Remember, Edmonton made a profit of $1.6 million in 2015 and had $8.6 million in gate revenues; they also made $1.7 million from hosting the West Final, but spent $2.6 million on hosting and playing in the West Final and playing in the Grey Cup. Thus, if all other factors are held even, a CFL team that doesn't compete in the postseason would only need would need about $6.1 million at the regular-season gate to break even. Under the least favourable conditions here (presuming other areas of revenue and expenses are similar), the Argonauts would lose $1.8 million on the season. Under the most favourable conditions here, they'd make $100,000. Of course, this comes with caveats; we're presuming that the attendance figures are accurate, that the numbers of free tickets given out aren't significant enough to really tank the per-seat revenue, and that Toronto's other revenues and costs are in line with Edmonton's. Still, there's a way this team could even be profitable if they manage to boost their average attendance to just 18,000 and their revenue per seat to $35.

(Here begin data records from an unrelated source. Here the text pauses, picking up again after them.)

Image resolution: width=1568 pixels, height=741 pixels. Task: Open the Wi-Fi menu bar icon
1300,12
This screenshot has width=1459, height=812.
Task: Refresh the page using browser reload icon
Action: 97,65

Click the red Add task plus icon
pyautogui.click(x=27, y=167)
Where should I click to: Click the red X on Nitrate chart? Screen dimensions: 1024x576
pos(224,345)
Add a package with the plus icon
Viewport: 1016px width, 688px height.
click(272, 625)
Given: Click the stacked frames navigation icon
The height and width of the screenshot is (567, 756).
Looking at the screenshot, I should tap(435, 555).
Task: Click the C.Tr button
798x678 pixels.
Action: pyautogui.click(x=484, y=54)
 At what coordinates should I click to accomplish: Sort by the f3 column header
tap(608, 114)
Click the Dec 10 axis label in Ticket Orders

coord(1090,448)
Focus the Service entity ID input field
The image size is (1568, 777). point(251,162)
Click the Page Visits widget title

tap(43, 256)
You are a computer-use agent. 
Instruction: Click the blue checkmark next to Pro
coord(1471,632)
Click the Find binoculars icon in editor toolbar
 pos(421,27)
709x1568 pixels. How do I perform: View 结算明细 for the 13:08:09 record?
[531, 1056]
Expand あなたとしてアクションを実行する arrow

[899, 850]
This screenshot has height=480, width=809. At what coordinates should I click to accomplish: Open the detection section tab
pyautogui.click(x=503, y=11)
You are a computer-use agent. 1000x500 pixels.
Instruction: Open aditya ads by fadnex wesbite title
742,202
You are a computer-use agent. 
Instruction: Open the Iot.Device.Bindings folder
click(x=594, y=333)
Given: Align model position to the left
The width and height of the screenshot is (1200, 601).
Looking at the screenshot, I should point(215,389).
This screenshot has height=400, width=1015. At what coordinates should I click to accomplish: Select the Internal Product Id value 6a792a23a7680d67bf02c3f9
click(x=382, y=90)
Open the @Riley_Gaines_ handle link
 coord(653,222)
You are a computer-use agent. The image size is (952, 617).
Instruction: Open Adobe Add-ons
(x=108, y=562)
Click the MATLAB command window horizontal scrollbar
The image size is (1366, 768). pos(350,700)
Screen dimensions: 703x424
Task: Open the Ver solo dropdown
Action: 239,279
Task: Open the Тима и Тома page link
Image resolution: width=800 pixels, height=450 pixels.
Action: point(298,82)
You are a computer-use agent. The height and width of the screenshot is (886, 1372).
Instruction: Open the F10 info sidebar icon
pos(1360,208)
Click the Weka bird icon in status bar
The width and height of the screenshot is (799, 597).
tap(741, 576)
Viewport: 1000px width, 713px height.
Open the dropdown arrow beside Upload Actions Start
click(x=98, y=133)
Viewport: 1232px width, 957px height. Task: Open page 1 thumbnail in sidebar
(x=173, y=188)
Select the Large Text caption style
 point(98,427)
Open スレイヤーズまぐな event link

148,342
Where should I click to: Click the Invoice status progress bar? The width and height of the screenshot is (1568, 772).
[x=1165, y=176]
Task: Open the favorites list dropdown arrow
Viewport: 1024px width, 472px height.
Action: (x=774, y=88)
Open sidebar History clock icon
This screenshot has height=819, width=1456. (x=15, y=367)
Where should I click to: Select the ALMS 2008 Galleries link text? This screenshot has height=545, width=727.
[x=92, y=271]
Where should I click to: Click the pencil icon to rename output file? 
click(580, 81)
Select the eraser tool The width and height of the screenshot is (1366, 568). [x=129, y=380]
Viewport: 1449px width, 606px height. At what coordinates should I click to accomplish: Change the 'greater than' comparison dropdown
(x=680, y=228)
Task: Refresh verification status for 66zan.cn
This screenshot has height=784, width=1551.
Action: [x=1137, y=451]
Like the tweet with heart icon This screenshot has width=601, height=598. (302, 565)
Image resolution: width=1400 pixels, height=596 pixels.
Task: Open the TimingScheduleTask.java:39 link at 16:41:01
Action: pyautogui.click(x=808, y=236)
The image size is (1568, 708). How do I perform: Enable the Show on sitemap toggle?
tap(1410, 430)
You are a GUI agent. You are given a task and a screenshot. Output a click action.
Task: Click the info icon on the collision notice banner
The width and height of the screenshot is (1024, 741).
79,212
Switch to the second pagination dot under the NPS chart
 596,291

That's also before you consider that the Argos are hosting the 2016 Grey Cup, which is a big money-maker. Hosting the Grey Cup gave the Riders $9.3 million in profit in 2013 and the Bombers $7.1 million in profit last year. Thus, the Argos' losses this year should be more than covered by Grey Cup profits. Those profits should also provide enough money to hopefully cover losses for several years. Now, those profits certainly won't cover the team's losses indefinitely, and the league can't just keep handing Grey Cups to Toronto (which will have had two in five years now) to prop up the franchise, so the team does need to improve its attendance in order to become stable.

The Argos have deep-pocketed owners who appear to be in this for the long haul, though, and the attendance really isn't calamitous. It's well below other cities, sure, but it's a big gain over last year's 12,430 (affected by moving home games thanks to the Blue Jays playoff run), it's not far below their 17,791 in 2014, and it's not necessarily far from what the team would need to become at least revenue-neutral. There's reason to believe they may be able to get there some day, especially if they start winning at home. Someone who might help there is...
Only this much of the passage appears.